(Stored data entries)
==================================================

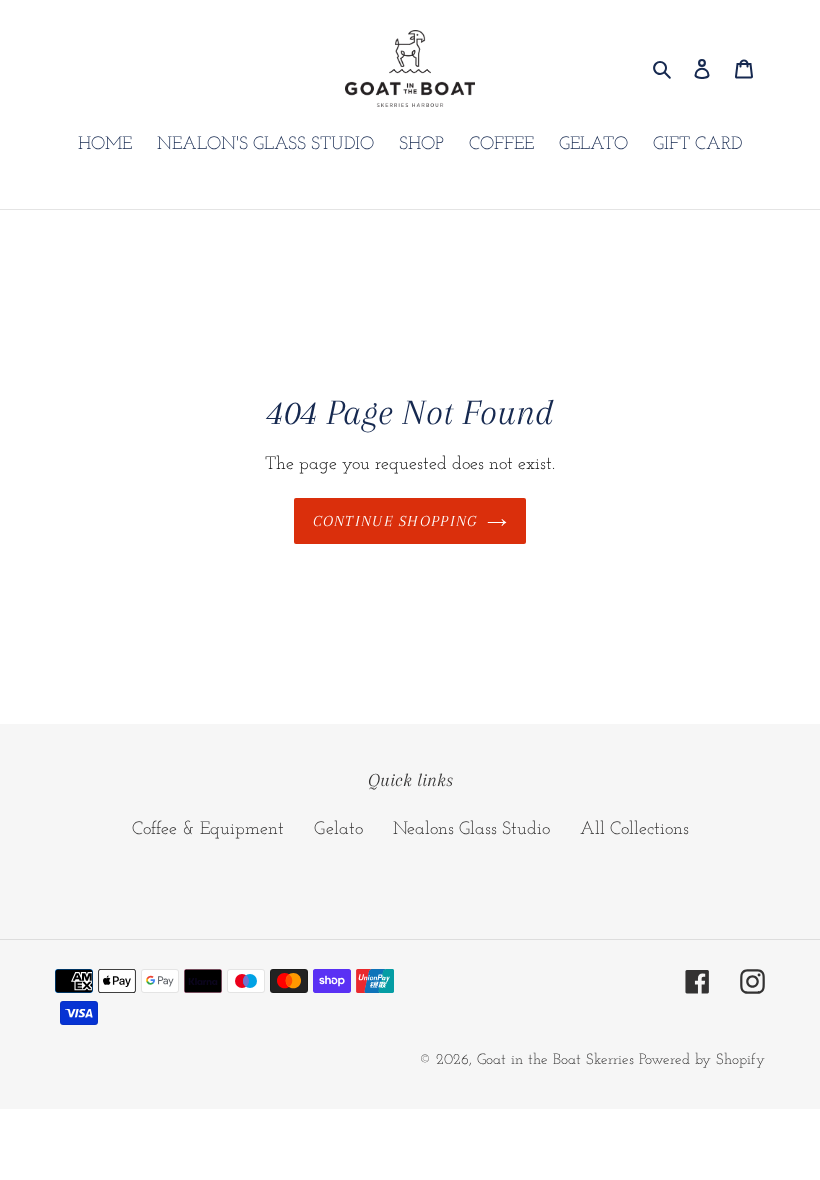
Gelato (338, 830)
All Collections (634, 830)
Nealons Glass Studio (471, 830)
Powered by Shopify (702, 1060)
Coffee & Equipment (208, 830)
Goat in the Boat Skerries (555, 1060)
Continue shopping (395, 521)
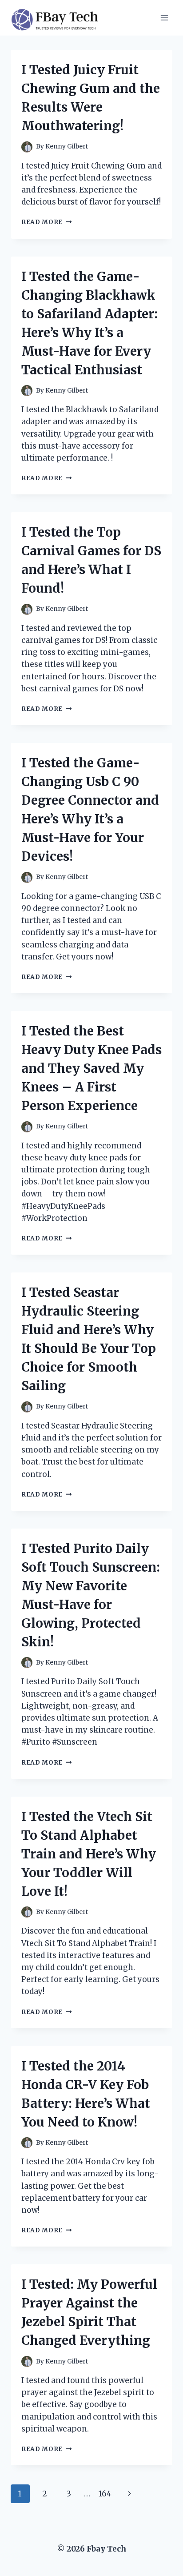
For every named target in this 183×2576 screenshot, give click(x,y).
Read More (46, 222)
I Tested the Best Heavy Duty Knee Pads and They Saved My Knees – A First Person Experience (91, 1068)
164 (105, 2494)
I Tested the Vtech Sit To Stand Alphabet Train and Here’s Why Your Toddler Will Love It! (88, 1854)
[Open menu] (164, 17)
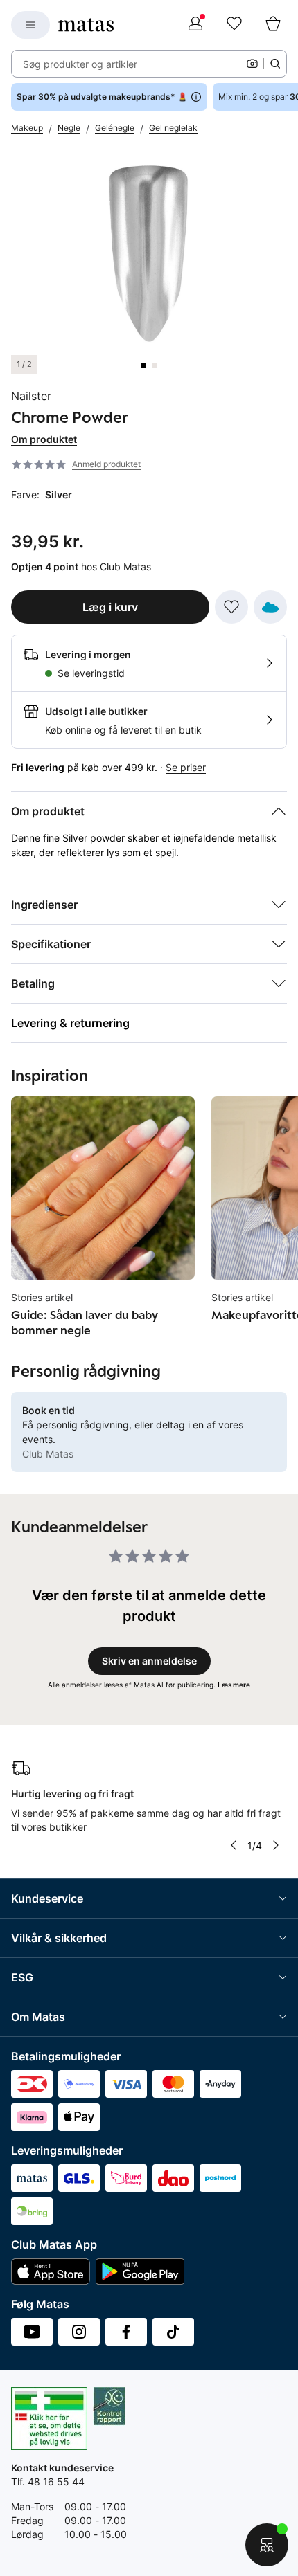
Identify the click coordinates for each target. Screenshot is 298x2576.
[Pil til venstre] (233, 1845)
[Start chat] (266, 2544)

==================================================

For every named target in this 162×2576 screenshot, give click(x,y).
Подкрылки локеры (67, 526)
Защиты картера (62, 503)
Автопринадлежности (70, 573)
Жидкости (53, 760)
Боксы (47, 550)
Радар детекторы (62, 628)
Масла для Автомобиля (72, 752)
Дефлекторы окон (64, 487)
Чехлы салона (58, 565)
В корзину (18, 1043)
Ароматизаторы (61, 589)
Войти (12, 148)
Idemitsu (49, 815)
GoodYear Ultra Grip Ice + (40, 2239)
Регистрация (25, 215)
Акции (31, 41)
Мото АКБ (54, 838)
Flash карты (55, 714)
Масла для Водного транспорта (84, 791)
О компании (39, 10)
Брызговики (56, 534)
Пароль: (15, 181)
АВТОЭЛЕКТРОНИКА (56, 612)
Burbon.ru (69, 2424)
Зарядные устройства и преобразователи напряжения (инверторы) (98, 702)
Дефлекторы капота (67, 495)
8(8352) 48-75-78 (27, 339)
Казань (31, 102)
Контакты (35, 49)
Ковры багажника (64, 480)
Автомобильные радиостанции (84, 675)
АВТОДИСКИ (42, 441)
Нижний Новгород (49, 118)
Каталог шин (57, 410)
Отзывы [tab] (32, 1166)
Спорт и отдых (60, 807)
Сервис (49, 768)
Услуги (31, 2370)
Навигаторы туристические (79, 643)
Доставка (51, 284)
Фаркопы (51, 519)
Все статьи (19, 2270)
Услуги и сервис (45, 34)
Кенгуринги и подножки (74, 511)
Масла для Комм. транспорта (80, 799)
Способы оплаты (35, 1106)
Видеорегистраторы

==================================================

Please return the data above exactly as it stands from the line with "Gelato (338, 830)" to the line with "[Start chat] (266, 2544)", keeping both of those lines but none of the pictures.

Gelato (338, 830)
All Collections (634, 830)
Nealons Glass Studio (471, 830)
Powered by Shopify (702, 1060)
Coffee & Equipment (208, 830)
Goat in the Boat Skerries (555, 1060)
Continue shopping (395, 521)
For every named target in this 183×2576 screenshot, give click(x,y).
Read More (46, 222)
I Tested the Best Heavy Duty Knee Pads and They Saved My Knees – A First Person Experience (91, 1068)
164 (105, 2494)
I Tested the Vtech Sit To Stand Alphabet Train and Here’s Why Your Toddler Will Love It! (88, 1854)
[Open menu] (164, 17)
Identify the click coordinates for each target. Screenshot is 298x2576.
[Pil til venstre] (233, 1845)
[Start chat] (266, 2544)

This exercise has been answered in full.